Museums & Institutions
Activist Group Tries and Fails to Loan Ahmet Öğüt Installation for Demonstration
An acquisition agreement for the work stipulates it can be loaned for "transformative moments and social movements."
An acquisition agreement for the work stipulates it can be loaned for "transformative moments and social movements."
Adam Schrader ShareShare This Article
A request by an activist collective to loan an Ahmet Öğüt installation for use in a demonstration has been unsuccessful, after negotiations with Amsterdam’s Stedelijk Museum, which holds the work, fell through. Uniquely, the museum acquired the sculpture with an agreement that stipulates it can be loaned for such purposes.
Öğüt’s installation, titled Bakunin’s Barricade (2015–22), is a sculpture shaped like a blockade, created with found objects and paintings in the museum’s collection. The conceptual artist was inspired by a suggestion from revolutionary anarchist Mikhail Bakunin, who proposed placing paintings from the National Museum in Dresden as a barricade to deter advancing Prussian troops during the 1849 socialist uprising.
Bakunin’s suggestion, though never realized, was based on the assumption that the Prussian troops would not want to destroy cultural treasures. Öğüt has staged site-specific installations at several museums, using works in the collection of each institution. The Stedelijk’s iteration features works by Nan Goldin, Kazimir Malevich, and Käte Kollwitz, among others.
The museum acquired the sculpture in 2020 for the group exhibition “In the Presence of Absence – Proposals for the Museum Collection,” which ran from September 2020 to January 2021. A stipulation in the acquisition contract stated that “the barricade may be requested and deployed during extreme economic, social, political, transformative moments and social movements,” according to Öğüt’s website.

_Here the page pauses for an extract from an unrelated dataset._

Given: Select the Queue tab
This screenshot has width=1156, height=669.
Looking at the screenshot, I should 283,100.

In a statement to Artnet News, the artist said: “Considering the recent uprisings at that time, I aimed to make the contract as realistic as possible, enabling the work to be loaned back to the public and the streets. I pondered how a museum might position itself during future mass protests and wartime, using the Universal Declaration of Human Rights as our foundation.”
He added that Stedelijk’s signing of such an agreement made it “the pioneer museum in accepting the contract’s obligations.”

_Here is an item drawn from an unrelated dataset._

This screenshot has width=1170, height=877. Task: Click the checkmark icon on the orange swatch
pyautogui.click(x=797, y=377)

A group of cultural workers and activists concerned about the effects of Israel’s war in Gaza had submitted a request on May 28 to use Öğüt’s barricade in a demonstration at a school in Amsterdam. Museum officials met with the protest group on June 5 to discuss the request, but the two parties have been unable to see eye-to-eye.
The Stedelijk Museum acknowledged a stand-off over the request in a statement in which it stated the acquisition contract allowed for the institution to loan the work but with replicas of the artworks rather than the originals. It offered to do so to fulfill the request, but the group denied the offer of using reproductions because it would be “too performative,” according to the museum.
Like the protesters, the Stedelijk said it was inspired by the same concerns and planned to show Bakunin’s Barricade at an upcoming exhibition, saying in its statement, “what is happening in Gaza is closely monitored and heavily discussed by all of us at the museum. We too are shocked and saddened by the ongoing violence and loss of so many lives.”
According to the museum, when the loan request was submitted, it was planning the exhibition of Bakunin’s Barricade, as well as a public program where the work will be discussed. The activists were invited to co-design the program, but they declined the invitation.
The Stedelijk Museum was prompted to issue such an in-depth statement because the contract stipulates that the institution has the right to decide on a case-by-case basis and at its discretion whether to honor a request and which works from its collection it wishes to provide, as well as whether they are the original pieces or reproductions. If the museum were to reject a request, it must issue a statement explaining its decision.
“We want to be transparent about our decision-making even though, after all, we didn’t reject the request and thus are not obligated to disclose this,” read the Stedelijk’s statement. “However, out of respect for applicants’ sincere intentions, we decided to do so.”
“From what I have observed, the Stedelijk Museum Amsterdam has adhered to these obligations,” said Öğüt. “However, activists have the right to disagree with the museum’s justification and decline the proposed alternatives.”
The museum added that it was fully aware of the contract when it purchased the work and suggested it never intended to loan original works from its collection because that “clashes with an integral part of our mission and values: to care responsibly for our collection.”
Öğüt, in his statement, added that he still foresees a possibility for the installation to be loaned alongside original works from the museum’s collection in the future.
“In extreme times, when a museum must become a shelter, artworks could serve as a shield alongside protestors to protect fundamental human rights. This doesn’t mean the works are there to be destroyed, but rather respected by all sides as our common cultural heritage,” he said.
“I think it is crucial that, not only as individual cultural workers but also institutionally, we urgently acknowledge the three acts of genocide with requisite intent clearly committed in Gaza, as also stated by UN Human Rights Council experts.”